Reputation: 717
I am using Scikit-learn for a binary classification task.. and I have: Class 0: with 200 observations Class 1: with 50 observations
And because I have an unbalanced data.. I want to take a random subsample of the majority class where the number of observations will be the same as the minority class and want to use the new obtained dataset as an input to the classifier .. the process of subsampling and classifying can be repeated many times .. I've the following code for the subsampling with mainly the help of Ami Tavory
docs_train=load_files(rootdir,categories=categories, encoding='latin-1')
X_train = docs_train.data
y_train = docs_train.target
majority_x,majority_y=x[y==0,:],y[y==0] # assuming that class 0 is the majority class
minority_x,minority_y=x[y==1,:],y[y==1]
inds=np.random.choice(range(majority_x.shape[0]),50)
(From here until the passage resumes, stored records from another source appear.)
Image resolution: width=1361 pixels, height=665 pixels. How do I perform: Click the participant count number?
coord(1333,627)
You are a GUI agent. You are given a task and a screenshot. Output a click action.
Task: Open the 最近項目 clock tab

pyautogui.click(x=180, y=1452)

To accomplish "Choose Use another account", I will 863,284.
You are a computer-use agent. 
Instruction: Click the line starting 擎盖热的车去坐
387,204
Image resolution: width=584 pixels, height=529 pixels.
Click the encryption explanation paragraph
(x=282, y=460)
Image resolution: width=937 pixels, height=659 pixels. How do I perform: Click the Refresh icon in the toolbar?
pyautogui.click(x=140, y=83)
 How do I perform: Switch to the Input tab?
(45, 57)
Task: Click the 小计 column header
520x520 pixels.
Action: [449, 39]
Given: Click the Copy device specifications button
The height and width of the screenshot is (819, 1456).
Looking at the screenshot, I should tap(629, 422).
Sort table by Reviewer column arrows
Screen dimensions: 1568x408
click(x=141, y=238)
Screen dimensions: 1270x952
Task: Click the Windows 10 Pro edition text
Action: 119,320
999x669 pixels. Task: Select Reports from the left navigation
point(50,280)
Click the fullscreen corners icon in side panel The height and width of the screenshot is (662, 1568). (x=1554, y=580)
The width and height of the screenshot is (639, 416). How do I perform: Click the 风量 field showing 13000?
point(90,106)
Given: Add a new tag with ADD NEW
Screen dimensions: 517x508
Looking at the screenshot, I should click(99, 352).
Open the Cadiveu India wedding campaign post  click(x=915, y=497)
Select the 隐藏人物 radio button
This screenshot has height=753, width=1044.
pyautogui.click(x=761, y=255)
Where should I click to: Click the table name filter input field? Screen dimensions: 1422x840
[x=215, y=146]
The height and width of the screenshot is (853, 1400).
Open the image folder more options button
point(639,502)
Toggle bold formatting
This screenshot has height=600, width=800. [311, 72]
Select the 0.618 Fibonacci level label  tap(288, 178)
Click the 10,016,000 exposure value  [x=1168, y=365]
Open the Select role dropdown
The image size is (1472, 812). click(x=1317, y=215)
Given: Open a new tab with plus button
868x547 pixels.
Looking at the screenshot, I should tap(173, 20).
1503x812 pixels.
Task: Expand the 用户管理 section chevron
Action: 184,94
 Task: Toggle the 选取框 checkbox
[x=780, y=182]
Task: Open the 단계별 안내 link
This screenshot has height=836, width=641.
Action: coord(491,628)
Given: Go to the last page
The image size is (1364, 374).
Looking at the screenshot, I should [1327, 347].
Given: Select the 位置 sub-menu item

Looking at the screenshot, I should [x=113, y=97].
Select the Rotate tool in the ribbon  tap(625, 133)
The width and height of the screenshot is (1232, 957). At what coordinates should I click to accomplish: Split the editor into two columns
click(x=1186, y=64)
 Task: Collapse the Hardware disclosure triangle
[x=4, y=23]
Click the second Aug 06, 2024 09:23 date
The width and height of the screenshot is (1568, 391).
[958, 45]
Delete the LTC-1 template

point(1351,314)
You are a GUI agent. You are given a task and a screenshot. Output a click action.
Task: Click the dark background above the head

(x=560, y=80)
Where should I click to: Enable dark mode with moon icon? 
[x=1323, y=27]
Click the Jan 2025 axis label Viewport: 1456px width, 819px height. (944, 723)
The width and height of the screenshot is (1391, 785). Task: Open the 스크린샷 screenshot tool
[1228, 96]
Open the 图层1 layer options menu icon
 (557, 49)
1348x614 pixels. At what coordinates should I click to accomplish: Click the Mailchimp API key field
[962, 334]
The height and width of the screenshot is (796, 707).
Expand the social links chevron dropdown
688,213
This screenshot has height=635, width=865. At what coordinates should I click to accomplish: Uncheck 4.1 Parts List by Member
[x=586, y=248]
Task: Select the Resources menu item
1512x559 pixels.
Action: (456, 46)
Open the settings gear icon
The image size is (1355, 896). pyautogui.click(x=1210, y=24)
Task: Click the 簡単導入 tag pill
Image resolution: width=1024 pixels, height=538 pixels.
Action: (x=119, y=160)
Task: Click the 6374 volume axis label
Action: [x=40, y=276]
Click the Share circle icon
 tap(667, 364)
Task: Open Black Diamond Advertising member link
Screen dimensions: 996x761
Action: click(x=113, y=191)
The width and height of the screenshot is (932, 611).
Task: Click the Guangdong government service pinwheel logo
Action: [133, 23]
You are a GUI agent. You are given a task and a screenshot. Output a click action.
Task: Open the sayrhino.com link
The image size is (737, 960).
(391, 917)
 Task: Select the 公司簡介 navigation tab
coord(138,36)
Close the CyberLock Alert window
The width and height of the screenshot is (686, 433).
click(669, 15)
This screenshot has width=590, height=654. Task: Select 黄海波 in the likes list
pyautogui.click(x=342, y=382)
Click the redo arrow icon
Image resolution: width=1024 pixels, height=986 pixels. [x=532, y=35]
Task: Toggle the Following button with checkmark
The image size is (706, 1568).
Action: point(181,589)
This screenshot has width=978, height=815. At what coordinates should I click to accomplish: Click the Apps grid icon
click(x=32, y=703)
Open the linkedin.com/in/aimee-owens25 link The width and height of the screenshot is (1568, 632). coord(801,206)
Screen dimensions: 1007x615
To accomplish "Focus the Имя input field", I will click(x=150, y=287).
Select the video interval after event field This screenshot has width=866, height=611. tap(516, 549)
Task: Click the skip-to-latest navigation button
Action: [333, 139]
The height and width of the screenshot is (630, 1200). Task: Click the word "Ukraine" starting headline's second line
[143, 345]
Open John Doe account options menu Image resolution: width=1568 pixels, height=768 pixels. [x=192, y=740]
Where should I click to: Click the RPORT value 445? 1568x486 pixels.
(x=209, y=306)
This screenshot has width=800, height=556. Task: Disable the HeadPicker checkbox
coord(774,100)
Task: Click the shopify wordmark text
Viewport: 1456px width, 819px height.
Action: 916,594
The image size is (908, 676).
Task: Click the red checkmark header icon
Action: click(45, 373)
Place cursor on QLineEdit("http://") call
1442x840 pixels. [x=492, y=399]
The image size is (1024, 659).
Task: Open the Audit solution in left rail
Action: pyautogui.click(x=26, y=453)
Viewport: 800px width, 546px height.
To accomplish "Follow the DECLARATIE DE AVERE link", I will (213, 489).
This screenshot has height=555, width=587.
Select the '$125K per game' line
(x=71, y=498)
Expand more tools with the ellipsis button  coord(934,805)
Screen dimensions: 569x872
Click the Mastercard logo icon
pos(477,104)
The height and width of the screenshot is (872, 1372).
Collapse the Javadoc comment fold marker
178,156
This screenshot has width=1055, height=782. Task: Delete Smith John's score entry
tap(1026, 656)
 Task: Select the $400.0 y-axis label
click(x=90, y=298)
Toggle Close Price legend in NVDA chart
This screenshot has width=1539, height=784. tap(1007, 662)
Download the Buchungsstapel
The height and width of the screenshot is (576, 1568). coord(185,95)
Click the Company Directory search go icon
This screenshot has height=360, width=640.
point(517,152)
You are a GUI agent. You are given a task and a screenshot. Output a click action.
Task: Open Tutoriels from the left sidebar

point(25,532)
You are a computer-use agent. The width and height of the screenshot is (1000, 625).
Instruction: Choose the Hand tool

majority_x=majority_x[inds,:]
majority_y=majority_y[inds]
It works like a charm, however, at the end of processing the majority_x and majority_y I want to be able to replace the old set that represent class0 in X_train, y_train with the new smaller set in order to pass it as follow to the classifier or the pipeline:
pipeline = Pipeline([
('vectorizer', CountVectorizer( tokenizer=tokens, binary=True)),
('classifier',SVC(C=1,kernel='linear')) ])
pipeline.fit(X_train, y_train)
What I have done In order to solve this: since the resulted arrays where numpy arrays, and because I am new to the whole area and I am really trying very hard to learn .. I've tried to combine the two resulted arrays together majority_x+minority_x in order to form the training data that I want .. I couldn't it gave some errors which I am trying to solve until now ... but even if I could .. how can I keep their index so the majority_y and minority_y will be true as well !
Upvotes: 4
Views: 1828
Reputation: 1480
After processing majority_x and minority_y you can merge your training sets with
X_train = np.concatenate((majority_x,minority_x))
y_train = np.concatenate((majority_y,minority_y))
Now X_train and y_train will first contain the chosen samples with y=0 and then the samples with y=1.
An idea for your related question: Make your choice of the majority samples by creating a random permutation vector of the length of the number of your majority samples. Then choose the first 50 indices of that vector, then the next 50 and so on. When you are through with that vector, each sample will have been chosen exactly once. If you want more iterations or the remaining permutation vector is too short, you can resort back to random choice.
As I mentioned in my comment, you might also want to add the parameter "replace=False" in your np.random.choice, if you want to prevent having the same sample multiple times in one iteration.
Upvotes: 1